Streptococcus anginosus purulent pericarditis with cardiac tamponade after coronary artery bypass surgery

Qiangjun Cai 1,
PMCID: PMC7449303  PMID: 32843461

Abstract

Purulent pericarditis caused by Streptococcus anginosus is extremely rare. A 66-year-old man underwent elective coronary artery bypass surgery. This was complicated by sternal wound dehiscence with drainage. Subsequently, he developed fever, progressive dyspnoea and presyncope. Echocardiography showed a large pericardial effusion with evidence of tamponade. He underwent emergent pericardiocentesis. The pericardial fluid culture grew S. anginosus. He was treated with 4 weeks of intravenous ceftriaxone with complete clinical recovery.
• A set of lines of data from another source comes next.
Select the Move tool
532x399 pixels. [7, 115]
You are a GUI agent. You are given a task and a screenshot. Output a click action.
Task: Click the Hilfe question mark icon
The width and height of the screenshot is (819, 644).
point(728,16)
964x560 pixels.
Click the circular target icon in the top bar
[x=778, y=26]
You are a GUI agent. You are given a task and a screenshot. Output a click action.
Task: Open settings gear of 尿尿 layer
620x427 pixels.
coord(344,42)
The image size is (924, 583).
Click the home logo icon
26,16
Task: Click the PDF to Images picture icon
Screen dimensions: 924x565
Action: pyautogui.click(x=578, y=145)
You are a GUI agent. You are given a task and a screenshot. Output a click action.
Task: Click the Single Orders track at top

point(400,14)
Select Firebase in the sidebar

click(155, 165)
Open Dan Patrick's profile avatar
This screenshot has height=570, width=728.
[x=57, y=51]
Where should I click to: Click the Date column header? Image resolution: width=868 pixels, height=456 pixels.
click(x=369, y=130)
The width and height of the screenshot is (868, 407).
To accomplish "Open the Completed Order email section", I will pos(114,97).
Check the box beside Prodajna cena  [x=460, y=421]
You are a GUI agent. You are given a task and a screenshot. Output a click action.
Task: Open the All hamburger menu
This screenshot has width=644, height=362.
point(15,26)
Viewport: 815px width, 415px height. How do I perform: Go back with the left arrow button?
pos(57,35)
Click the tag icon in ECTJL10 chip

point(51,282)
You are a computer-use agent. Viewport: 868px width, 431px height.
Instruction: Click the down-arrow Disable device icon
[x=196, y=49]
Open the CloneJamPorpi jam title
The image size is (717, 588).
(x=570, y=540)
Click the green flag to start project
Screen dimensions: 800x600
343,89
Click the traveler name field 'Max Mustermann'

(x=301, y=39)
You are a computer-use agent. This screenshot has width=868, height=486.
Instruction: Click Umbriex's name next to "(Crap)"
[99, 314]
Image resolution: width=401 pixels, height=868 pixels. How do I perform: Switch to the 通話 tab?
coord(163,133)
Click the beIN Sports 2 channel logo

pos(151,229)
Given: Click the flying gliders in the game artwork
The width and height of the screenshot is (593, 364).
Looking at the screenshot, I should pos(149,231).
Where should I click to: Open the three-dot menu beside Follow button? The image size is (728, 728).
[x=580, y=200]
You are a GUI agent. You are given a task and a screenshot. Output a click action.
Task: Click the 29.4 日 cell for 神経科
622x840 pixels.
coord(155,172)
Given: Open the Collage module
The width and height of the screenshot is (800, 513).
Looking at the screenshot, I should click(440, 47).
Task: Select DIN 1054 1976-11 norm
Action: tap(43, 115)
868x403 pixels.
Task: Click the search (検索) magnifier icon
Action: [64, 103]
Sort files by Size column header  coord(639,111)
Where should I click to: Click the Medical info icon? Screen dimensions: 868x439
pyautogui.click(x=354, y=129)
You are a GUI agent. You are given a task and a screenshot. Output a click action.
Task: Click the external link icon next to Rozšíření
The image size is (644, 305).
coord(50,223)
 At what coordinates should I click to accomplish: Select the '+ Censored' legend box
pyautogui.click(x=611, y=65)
The source of infection was most likely the sternal wound which was overlooked during debridement and rewiring surgery.

Keywords: pericardial disease, ultrasonography

Background

Acute purulent bacterial pericarditis is rare in the modern antibiotic era. In this report, we describe an extremely rare case of purulent pericarditis caused by Streptococcus anginosus in a patient after coronary artery bypass surgery.

Case presentation

A 66-year-old man with a medical history of uncontrolled type 2 diabetes, hypertension, hyperlipidaemia, obesity, diastolic heart failure and coronary artery disease status postpercutaneous coronary intervention initially presented with recurrent chest pain. Invasive coronary angiography showed three-vessel coronary artery disease. He underwent elective coronary artery bypass surgery.

Two weeks after the bypass surgery, he sneezed hard and felt something popped in his chest. Subsequently, he noted subjective fever. The sternal wound opened and he had drainage from the wound. He was admitted for sternal wound dehiscence and underwent debridement and rewiring. The surgeon reported that there was no evidence of infection of the wound and there was no culture sent.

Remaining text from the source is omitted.